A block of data

• • •

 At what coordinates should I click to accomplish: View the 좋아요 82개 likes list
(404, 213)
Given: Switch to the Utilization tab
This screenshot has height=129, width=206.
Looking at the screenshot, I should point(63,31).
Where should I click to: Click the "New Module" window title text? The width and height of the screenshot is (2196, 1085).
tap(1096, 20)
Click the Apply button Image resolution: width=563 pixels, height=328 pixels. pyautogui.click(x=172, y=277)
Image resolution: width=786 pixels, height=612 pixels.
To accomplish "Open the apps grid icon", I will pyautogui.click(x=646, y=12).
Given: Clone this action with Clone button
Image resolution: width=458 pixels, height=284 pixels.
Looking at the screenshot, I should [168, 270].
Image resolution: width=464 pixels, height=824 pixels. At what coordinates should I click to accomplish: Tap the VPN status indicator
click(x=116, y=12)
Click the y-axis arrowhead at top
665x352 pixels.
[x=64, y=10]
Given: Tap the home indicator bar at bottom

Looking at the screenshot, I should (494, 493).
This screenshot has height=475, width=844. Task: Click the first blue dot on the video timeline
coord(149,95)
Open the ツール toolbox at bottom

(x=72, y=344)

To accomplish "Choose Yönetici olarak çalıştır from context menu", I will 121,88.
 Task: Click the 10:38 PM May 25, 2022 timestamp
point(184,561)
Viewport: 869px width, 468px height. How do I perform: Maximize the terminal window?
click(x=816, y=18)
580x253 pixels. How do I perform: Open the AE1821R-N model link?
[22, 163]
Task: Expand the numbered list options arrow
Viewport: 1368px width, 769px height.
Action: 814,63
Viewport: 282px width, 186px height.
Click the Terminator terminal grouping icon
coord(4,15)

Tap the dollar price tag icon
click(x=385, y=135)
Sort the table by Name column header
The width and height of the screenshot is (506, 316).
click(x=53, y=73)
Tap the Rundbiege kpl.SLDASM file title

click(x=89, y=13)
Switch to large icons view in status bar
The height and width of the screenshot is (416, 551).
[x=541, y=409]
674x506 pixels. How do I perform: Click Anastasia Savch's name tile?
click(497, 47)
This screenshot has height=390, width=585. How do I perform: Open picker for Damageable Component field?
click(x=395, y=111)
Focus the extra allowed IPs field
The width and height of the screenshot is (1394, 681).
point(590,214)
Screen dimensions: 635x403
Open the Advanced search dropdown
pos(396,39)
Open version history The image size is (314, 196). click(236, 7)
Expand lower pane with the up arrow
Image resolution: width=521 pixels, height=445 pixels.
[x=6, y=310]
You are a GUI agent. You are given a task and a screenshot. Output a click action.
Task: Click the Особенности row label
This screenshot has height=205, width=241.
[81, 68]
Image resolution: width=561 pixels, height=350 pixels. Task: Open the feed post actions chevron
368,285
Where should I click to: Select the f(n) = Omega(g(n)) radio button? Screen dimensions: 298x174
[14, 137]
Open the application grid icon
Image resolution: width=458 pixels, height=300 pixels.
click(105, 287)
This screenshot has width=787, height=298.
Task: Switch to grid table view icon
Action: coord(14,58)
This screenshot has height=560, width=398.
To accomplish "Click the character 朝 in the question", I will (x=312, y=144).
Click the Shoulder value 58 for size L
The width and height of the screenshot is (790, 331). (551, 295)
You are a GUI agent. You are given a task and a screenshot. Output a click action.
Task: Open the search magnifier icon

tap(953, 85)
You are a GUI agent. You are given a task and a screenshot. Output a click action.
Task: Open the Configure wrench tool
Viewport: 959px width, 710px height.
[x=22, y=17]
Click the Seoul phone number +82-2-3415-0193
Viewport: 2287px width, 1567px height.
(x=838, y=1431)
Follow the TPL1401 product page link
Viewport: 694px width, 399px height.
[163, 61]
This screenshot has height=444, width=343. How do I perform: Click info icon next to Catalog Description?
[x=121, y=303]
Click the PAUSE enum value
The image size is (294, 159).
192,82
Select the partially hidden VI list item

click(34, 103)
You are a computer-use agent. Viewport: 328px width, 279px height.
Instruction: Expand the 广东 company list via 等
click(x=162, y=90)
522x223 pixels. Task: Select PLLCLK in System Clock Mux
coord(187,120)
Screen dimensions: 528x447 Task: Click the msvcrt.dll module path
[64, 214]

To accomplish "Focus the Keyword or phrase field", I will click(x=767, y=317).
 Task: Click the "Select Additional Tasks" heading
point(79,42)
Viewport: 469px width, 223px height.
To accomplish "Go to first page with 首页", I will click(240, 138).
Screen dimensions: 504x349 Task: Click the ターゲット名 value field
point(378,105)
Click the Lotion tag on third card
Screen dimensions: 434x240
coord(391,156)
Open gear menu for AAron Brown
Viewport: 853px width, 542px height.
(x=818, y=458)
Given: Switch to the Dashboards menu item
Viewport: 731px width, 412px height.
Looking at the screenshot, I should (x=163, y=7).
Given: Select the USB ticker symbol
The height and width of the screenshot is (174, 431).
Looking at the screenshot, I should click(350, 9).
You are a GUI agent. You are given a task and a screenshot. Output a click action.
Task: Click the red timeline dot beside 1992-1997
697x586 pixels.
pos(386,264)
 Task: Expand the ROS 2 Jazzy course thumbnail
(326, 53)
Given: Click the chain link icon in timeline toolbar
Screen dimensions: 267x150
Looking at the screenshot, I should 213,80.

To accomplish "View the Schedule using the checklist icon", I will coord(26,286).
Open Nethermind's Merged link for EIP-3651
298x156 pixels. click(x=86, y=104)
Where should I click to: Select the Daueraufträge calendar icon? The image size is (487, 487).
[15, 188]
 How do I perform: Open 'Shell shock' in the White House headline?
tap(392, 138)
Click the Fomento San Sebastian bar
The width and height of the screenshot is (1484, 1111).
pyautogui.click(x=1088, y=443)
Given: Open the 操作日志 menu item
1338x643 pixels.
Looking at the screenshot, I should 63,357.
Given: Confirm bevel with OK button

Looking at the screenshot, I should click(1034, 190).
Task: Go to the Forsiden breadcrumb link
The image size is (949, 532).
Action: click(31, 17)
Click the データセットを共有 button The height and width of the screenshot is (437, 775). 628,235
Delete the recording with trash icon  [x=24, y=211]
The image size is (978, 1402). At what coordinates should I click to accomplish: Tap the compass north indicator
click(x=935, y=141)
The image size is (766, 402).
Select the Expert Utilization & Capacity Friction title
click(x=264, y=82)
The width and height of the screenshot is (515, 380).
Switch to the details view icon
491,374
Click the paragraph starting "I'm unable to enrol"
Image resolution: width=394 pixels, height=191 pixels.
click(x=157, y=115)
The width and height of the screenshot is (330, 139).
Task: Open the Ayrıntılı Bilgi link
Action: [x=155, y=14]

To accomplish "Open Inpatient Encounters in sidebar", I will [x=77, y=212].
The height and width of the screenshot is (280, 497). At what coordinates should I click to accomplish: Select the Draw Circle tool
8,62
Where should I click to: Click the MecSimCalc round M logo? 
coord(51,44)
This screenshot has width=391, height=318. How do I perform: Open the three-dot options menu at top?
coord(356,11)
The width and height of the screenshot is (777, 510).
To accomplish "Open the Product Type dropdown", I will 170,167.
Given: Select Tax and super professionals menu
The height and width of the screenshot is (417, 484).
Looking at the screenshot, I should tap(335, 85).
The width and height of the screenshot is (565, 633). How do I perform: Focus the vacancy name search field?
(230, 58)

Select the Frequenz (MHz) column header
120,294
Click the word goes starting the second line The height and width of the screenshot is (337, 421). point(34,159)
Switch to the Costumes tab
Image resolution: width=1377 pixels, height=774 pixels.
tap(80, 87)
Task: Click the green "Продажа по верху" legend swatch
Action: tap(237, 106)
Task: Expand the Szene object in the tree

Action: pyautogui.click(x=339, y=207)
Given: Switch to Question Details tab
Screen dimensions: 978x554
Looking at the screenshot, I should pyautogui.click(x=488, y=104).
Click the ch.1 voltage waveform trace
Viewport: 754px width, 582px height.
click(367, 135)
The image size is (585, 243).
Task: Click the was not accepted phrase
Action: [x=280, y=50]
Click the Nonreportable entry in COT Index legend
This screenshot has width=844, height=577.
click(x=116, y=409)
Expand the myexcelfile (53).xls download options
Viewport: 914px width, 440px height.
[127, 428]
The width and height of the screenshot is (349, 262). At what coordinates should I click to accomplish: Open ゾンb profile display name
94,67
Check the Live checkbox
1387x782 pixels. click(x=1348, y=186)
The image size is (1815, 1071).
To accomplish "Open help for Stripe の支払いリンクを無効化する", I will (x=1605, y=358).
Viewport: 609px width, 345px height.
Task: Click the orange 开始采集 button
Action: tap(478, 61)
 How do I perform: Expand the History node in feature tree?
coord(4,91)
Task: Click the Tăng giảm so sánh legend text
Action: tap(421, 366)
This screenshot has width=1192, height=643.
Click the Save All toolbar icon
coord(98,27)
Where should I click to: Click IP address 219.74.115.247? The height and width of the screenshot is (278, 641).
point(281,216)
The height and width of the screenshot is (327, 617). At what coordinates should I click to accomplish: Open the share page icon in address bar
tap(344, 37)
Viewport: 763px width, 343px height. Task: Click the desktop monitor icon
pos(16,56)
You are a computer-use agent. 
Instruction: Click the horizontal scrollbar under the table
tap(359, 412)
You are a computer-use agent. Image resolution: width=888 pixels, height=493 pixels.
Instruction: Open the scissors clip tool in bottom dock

• • •

» **Given instruction**
Output the lines of the data from the line containing "Task: Click the 10:38" through the line containing "click(497, 47)", both included, as a Markdown table with the columns "No." and "Line", skipping any blank lines.

» **Answer to this exercise**
| No. | Line |
|---|---|
| 1 |  Task: Click the 10:38 PM May 25, 2022 timestamp |
| 2 | point(184,561) |
| 3 | Viewport: 869px width, 468px height. How do I perform: Maximize the terminal window? |
| 4 | click(x=816, y=18) |
| 5 | 580x253 pixels. How do I perform: Open the AE1821R-N model link? |
| 6 | [22, 163] |
| 7 | Task: Expand the numbered list options arrow |
| 8 | Viewport: 1368px width, 769px height. |
| 9 | Action: 814,63 |
| 10 | Viewport: 282px width, 186px height. |
| 11 | Click the Terminator terminal grouping icon |
| 12 | coord(4,15) |
| 13 | Tap the dollar price tag icon |
| 14 | click(x=385, y=135) |
| 15 | Sort the table by Name column header |
| 16 | The width and height of the screenshot is (506, 316). |
| 17 | click(x=53, y=73) |
| 18 | Tap the Rundbiege kpl.SLDASM file title |
| 19 | click(x=89, y=13) |
| 20 | Switch to large icons view in status bar |
| 21 | The height and width of the screenshot is (416, 551). |
| 22 | [x=541, y=409] |
| 23 | 674x506 pixels. How do I perform: Click Anastasia Savch's name tile? |
| 24 | click(497, 47) |